Task item: From the line containing "Given: Click the Volume 1 cube icon" through the last line of the records below, output every line exactly as it appears, but leave out the pictures.

[Dataset entries]
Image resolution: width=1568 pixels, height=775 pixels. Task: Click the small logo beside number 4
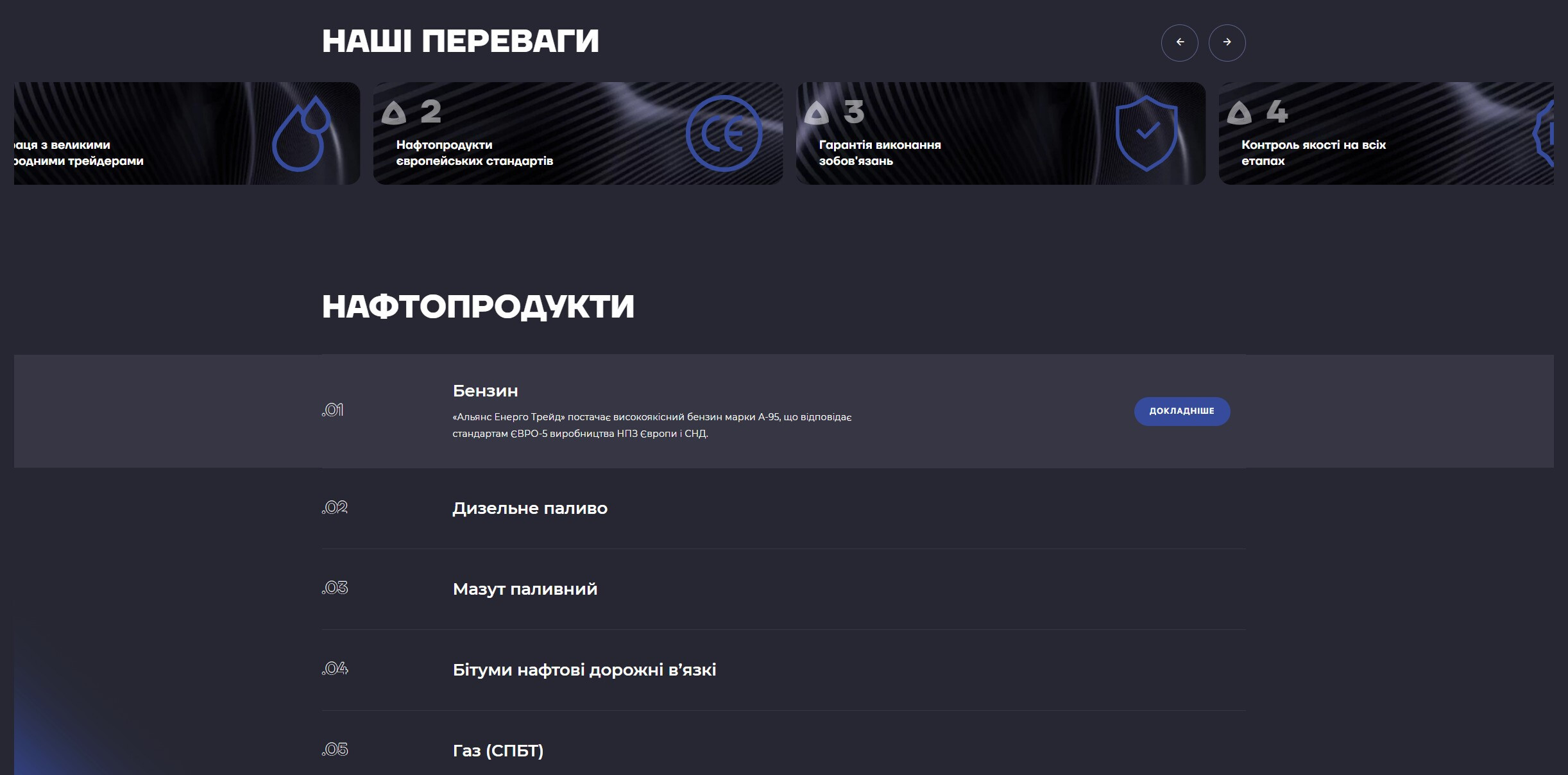[x=1239, y=113]
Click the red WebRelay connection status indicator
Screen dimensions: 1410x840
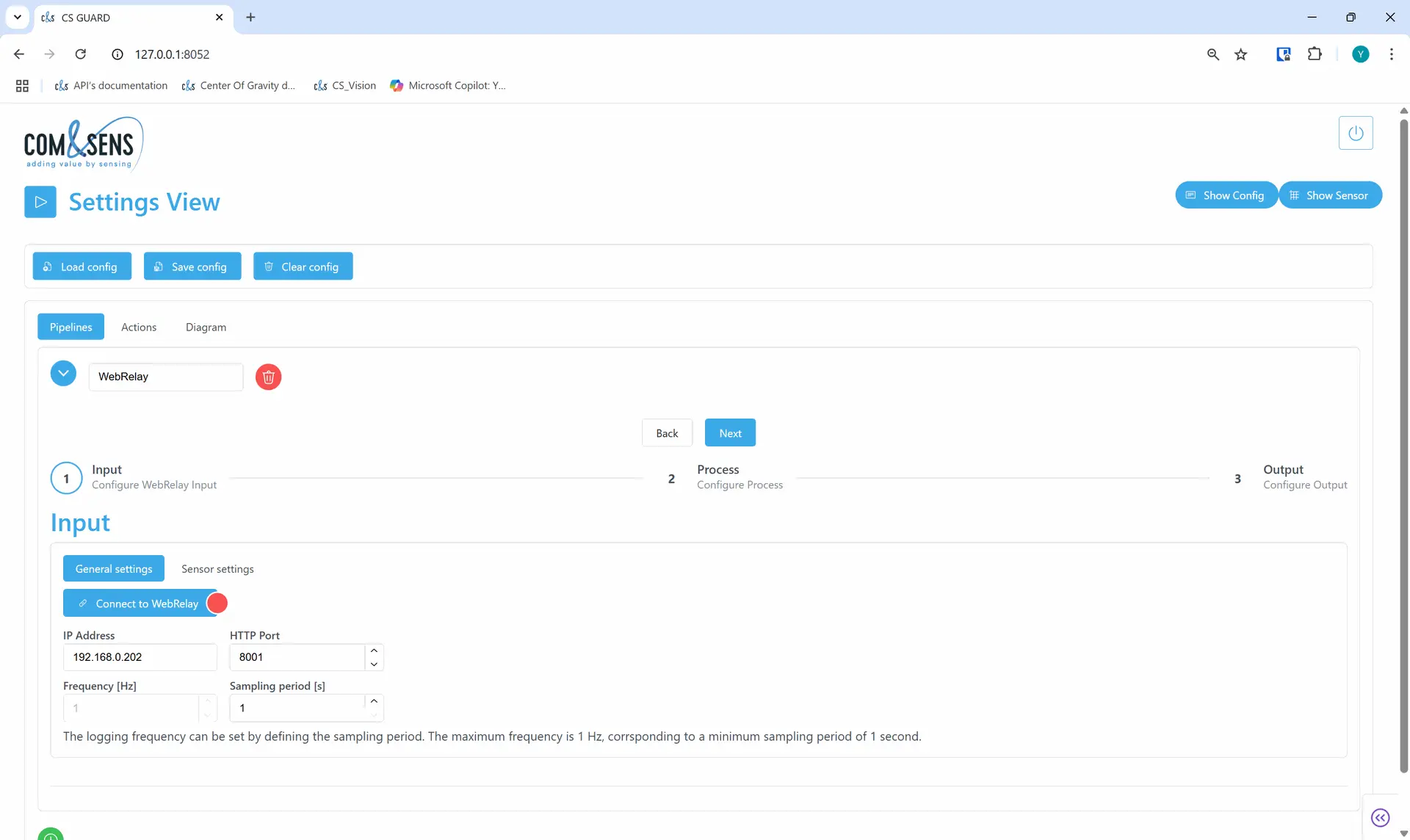pyautogui.click(x=217, y=603)
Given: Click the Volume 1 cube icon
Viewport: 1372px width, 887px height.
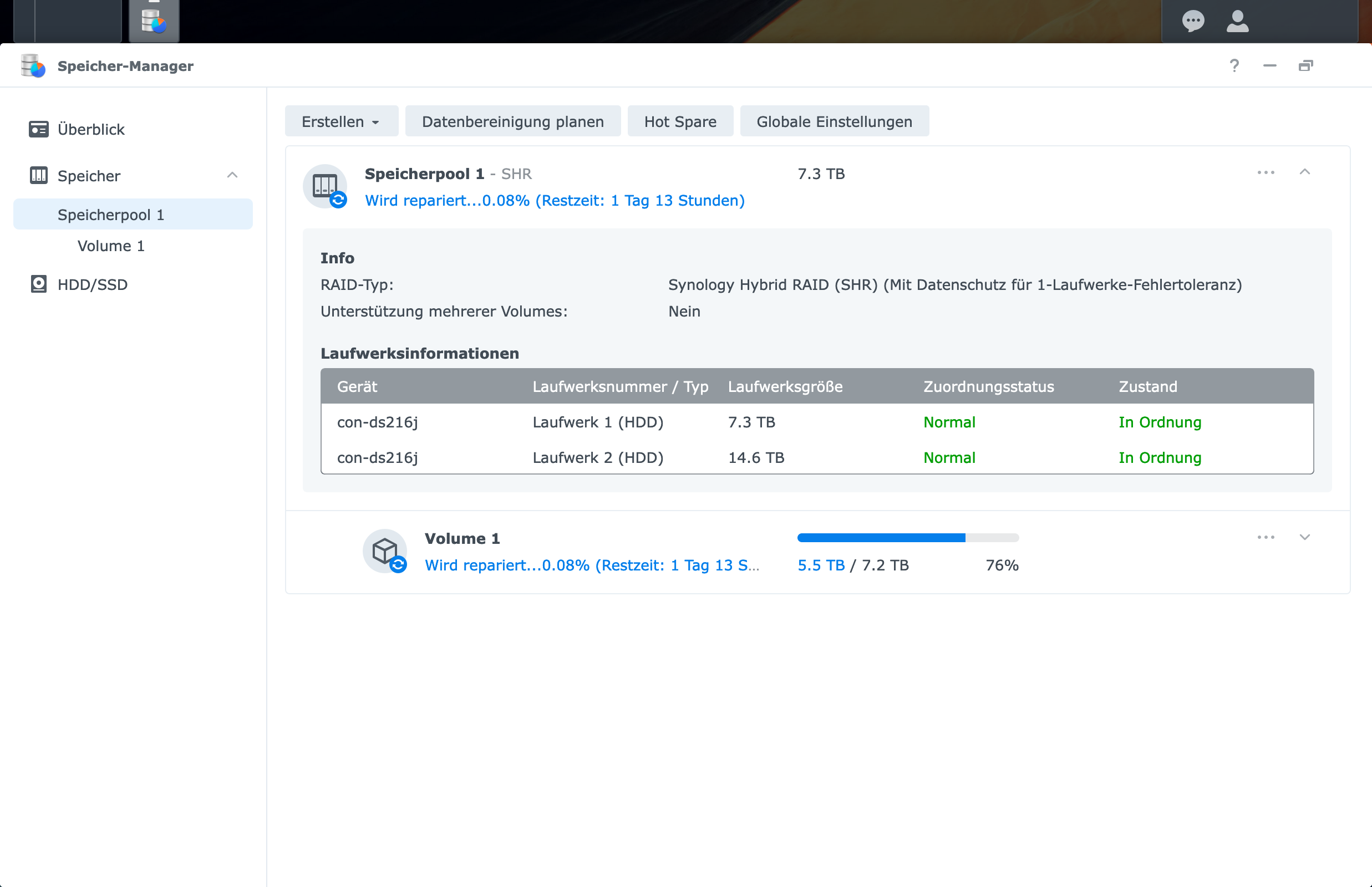Looking at the screenshot, I should (x=385, y=550).
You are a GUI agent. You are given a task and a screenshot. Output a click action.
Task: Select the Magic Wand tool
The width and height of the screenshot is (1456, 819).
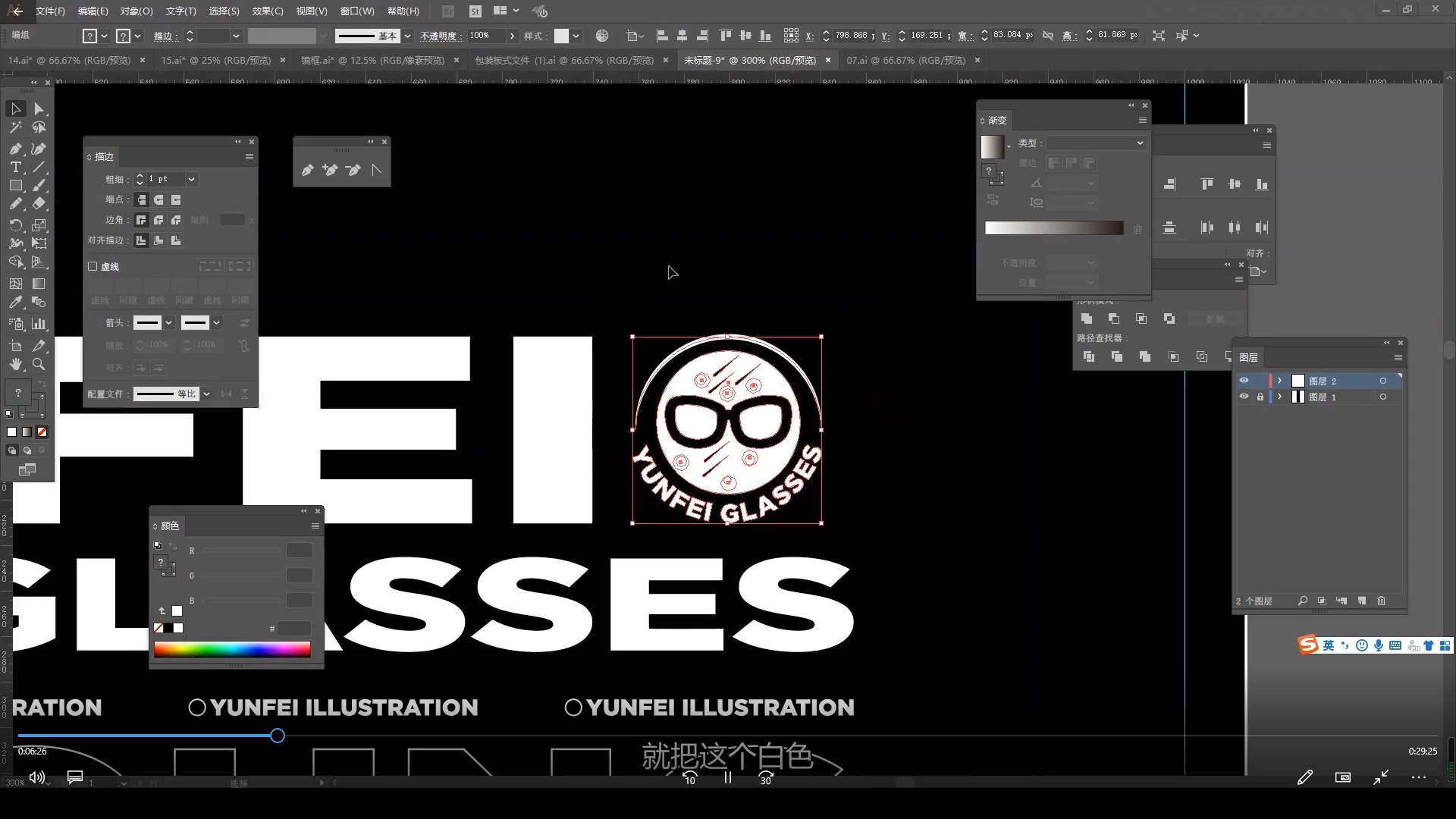coord(15,128)
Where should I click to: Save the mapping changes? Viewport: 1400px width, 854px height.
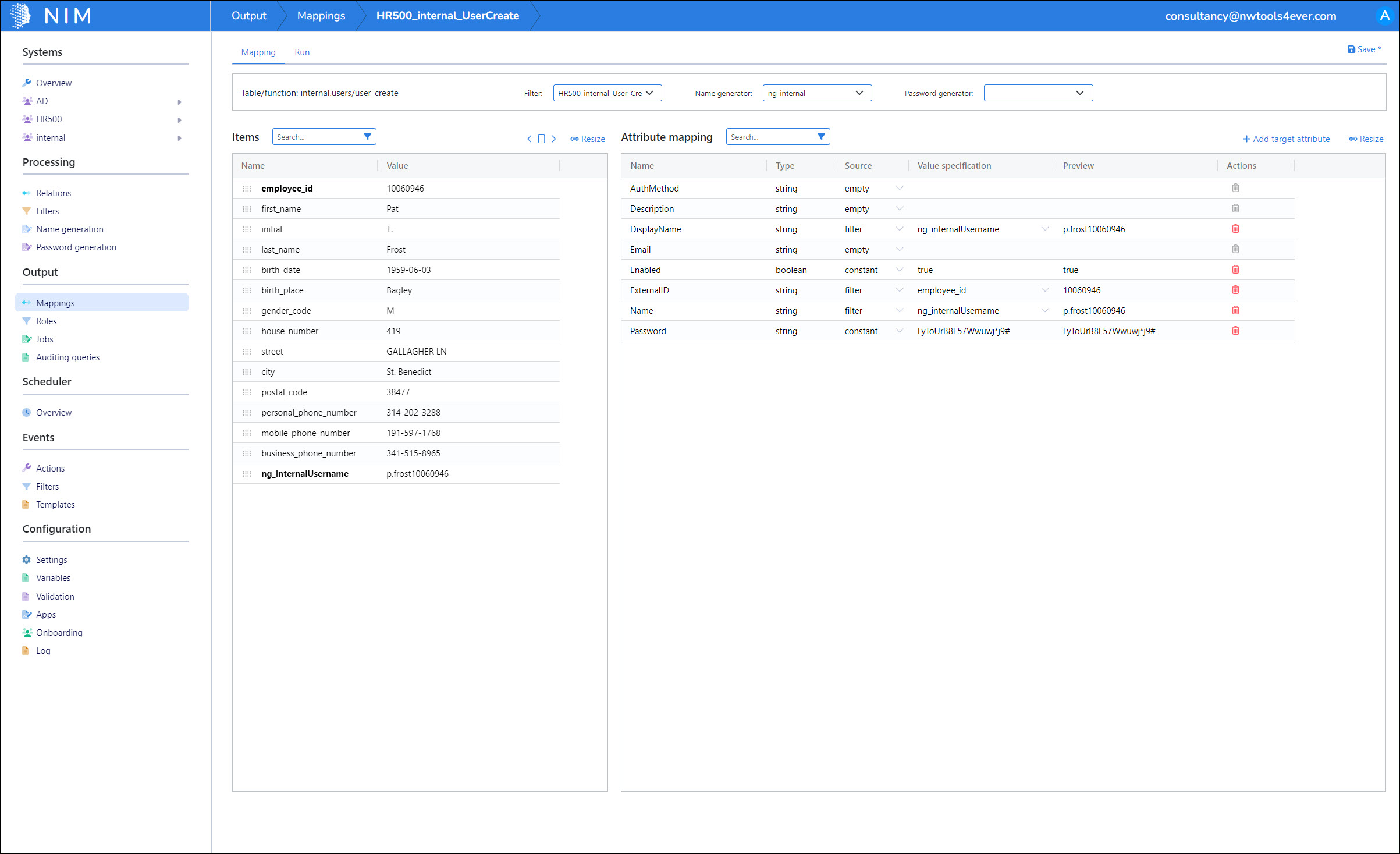[x=1364, y=49]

Expected output:
Given: Click the Volume 1 cube icon
Viewport: 1372px width, 887px height.
Looking at the screenshot, I should (x=385, y=550).
You are a GUI agent. You are given a task and a screenshot. Output a click action.
Task: Select the Magic Wand tool
The width and height of the screenshot is (1456, 819).
coord(15,128)
Where should I click to: Save the mapping changes? Viewport: 1400px width, 854px height.
[x=1364, y=49]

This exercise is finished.